The Department of Health (DOH) inspects hundreds of samples of mosquito larva. The Department of Health (DOH) inspects hundreds of samples of mosquito larva.
Peter Oshiro Peter Oshiro
Pingjun Yang Pingjun Yang
Councilwoman Tulsi Gabbard Tamayo Councilwoman Tulsi Gabbard Tamayo

By Jim Mendoza - bio | email

HALAWA (HawaiiNewsNow) - In a laboratory in Halawa Valley, state vector control entomologists wade through hundreds of samples of mosquito larva collected from Pearl City. The jars hold mosquitoes common to Hawaii - the aedes albopictus.

The scientists hope that's all they find.

"What we don't want to find is the aedes aegypti -- that mosquito is much more aggressive in spreading the dengue virus," said Peter Oshiro, the state Dept. of Health's environmental health program manager.

The presence of aedes aegypti mosquitoes would make it more difficult to control the spread of dengue.

Four cases have been confirmed in Pearl City where the lab's samples came from.

Entomologist Pingjun Yang said odds are against finding the more dangerous mosquito.

"The chances are very very low. In 2001-2002 we had a statewide survey. We only found some locations on the Big Island," he said.

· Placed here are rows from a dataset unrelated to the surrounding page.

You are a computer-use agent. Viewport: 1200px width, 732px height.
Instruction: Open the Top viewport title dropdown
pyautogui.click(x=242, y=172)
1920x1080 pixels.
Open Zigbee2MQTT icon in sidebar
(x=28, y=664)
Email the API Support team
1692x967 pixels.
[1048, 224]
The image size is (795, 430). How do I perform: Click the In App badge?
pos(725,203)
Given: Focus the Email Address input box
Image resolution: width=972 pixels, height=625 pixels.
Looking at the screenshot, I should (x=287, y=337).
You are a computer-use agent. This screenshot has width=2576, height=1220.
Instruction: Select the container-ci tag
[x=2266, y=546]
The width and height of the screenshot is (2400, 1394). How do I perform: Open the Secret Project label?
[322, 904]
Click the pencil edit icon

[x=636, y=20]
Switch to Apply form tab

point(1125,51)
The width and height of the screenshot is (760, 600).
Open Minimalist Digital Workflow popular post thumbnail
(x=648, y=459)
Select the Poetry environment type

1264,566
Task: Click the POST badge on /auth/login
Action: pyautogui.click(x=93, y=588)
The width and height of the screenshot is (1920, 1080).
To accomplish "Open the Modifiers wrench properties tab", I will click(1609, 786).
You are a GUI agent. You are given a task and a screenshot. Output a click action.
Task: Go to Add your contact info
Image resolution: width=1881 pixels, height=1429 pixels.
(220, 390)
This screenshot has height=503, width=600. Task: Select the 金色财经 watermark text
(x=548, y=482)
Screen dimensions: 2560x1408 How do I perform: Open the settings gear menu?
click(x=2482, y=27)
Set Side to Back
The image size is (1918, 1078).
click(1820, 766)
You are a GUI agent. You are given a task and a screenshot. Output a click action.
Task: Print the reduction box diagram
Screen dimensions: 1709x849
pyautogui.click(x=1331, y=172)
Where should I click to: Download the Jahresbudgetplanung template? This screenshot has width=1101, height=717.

Yang and fellow scientist Jeomhee Hasty have their hands full. They are the only two vector control entomologists on Oahu.  Budget cuts decimated their department.

Oshiro has had to use food inspectors to help with mosquito education and eradication in Pearl City.

City councilwoman Tulsi Gabbard Tamayo said that's unacceptable.

"I think leadership, both in the state and in the city, need to take this seriously like the emergency that it is and dedicate resources now to make sure that we take care of this problem," she said.

Offers of help have come from the military.

"They're willing to do some trapping of adult mosquitoes in the affected area and to do their own background surveillance to just increase the sample size in looking for aegypti," Oshiro said.

Judging by the work load facing the state scientists in the Halawa lab, it's clear they need all the help they can get.